Solche juristischen Entscheidungen sind keine Einzelfälle mehr. In Pittsburgh, Pennsylvania, etwa wurde nach einem Rechtsstreit mit Fracking-Unternehmen per Gesetz festgeschrieben, dass »natürliche Gemeinschaften und Ökosysteme unveränderliche und fundamentale Rechte haben zu existieren und zu gedeihen.« In unterschiedlichen Versionen existieren Naturrechte inzwischen in etwa 20 Ländern, darunter Kanada,Bolivien und Uganda, bei einem halben Dutzend indigener Völker in Nordamerika sowie in kleineren Städten und Gemeinden wie eben Orange County, Florida.

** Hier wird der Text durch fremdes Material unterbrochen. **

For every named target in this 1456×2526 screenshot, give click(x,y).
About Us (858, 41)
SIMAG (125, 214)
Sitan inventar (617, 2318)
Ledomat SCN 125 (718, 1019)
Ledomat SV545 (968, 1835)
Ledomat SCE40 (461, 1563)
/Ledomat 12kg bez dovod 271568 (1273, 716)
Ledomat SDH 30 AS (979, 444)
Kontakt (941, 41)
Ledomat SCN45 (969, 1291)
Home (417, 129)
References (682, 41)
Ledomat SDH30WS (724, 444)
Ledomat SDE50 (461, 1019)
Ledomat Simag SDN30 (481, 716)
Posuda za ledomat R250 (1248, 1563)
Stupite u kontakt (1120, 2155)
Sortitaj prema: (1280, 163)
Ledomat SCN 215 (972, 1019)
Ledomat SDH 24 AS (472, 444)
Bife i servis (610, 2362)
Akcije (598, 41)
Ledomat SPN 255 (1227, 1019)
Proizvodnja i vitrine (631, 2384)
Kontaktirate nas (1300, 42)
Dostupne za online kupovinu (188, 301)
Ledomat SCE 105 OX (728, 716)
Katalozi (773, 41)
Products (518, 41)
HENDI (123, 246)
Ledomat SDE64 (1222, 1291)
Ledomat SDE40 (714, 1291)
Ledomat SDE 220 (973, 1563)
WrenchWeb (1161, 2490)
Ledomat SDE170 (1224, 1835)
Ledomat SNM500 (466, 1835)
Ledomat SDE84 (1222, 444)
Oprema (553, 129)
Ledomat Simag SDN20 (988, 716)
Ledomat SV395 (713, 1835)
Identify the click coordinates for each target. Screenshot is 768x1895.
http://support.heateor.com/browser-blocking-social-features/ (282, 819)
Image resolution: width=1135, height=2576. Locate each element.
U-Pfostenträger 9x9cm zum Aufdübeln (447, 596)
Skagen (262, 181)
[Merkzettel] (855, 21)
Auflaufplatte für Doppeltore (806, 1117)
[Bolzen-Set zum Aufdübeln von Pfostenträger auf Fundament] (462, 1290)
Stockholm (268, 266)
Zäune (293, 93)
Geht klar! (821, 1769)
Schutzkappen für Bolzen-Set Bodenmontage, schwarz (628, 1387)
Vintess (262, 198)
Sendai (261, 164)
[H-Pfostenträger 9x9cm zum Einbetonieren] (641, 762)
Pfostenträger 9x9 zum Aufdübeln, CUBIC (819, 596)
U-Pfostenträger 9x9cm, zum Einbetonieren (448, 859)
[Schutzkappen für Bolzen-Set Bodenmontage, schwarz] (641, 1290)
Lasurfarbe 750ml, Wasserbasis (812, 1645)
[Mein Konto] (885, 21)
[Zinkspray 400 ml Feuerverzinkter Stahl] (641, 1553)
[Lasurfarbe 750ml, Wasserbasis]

»Da findet eine Demokratisierung statt«, sagt Kelsey Leonard, die Professorin aus Ontario. »Die Mehrheit der Weltreligionen und Kulturen haben immer schon anerkannt, dass Wasser lebt.« Sie ist davon überzeugt, dass Naturgesetze Gemeinschaften dazu ermächtigen, Bedrohungen wie die Klimaerhitzung schneller und umfassender zu bewältigen.

Was Leonard und die Naturrechtsbewegung damit erreichen wollen, ist nichts anderes als eine fundamental andere Beziehung zu unserer Umwelt, »eine, die auf Verantwortung beruht, statt auf Eigentumsrecht«. Wasser etwa sei traditionell immer Gemeingut gewesen und niemand sollte es exklusiv für sich besitzen. Aus dieser Perspektive betrachtet sind Naturrechte also gar keine neue Erfindung; schließlich verstanden sich Menschen Jahrtausende lang eher als Teil der Natur, denn als ihre Eigentümer.

Trotz dieser Argumentation steht es eher schlecht um Mary Janes Erfolgsaussichten vor Gericht. Sofort nachdem die Einwohner von Orange County für die Aufnahme der Wasserrechte in ihre Gemeindeverfassung gestimmt hatten, schrieb die staatliche Legislative auf die Schnelle einen Passus in ein Abwassergesetz, der es kommunalen Verwaltungen verbietet, einem Teil der natürlichen Umgebung Rechte zu gewähren.

»Genau deshalb ist es so wichtig, ein breites Netzwerk und Konsens aufzubauen«, sagt Leonard. »Das ist nichts, was nur auf den Schultern der indigenen Bevölkerung lasten kann. Es geht darum, Herzen und Hirne umzustimmen.« Aber sowohl O’Neal als auch Leonard sind davon überzeugt, dass sich ihre Bewegung den Weg bahnen wird – unaufhaltsam und beharrlich wie ein mächtiger Fluss.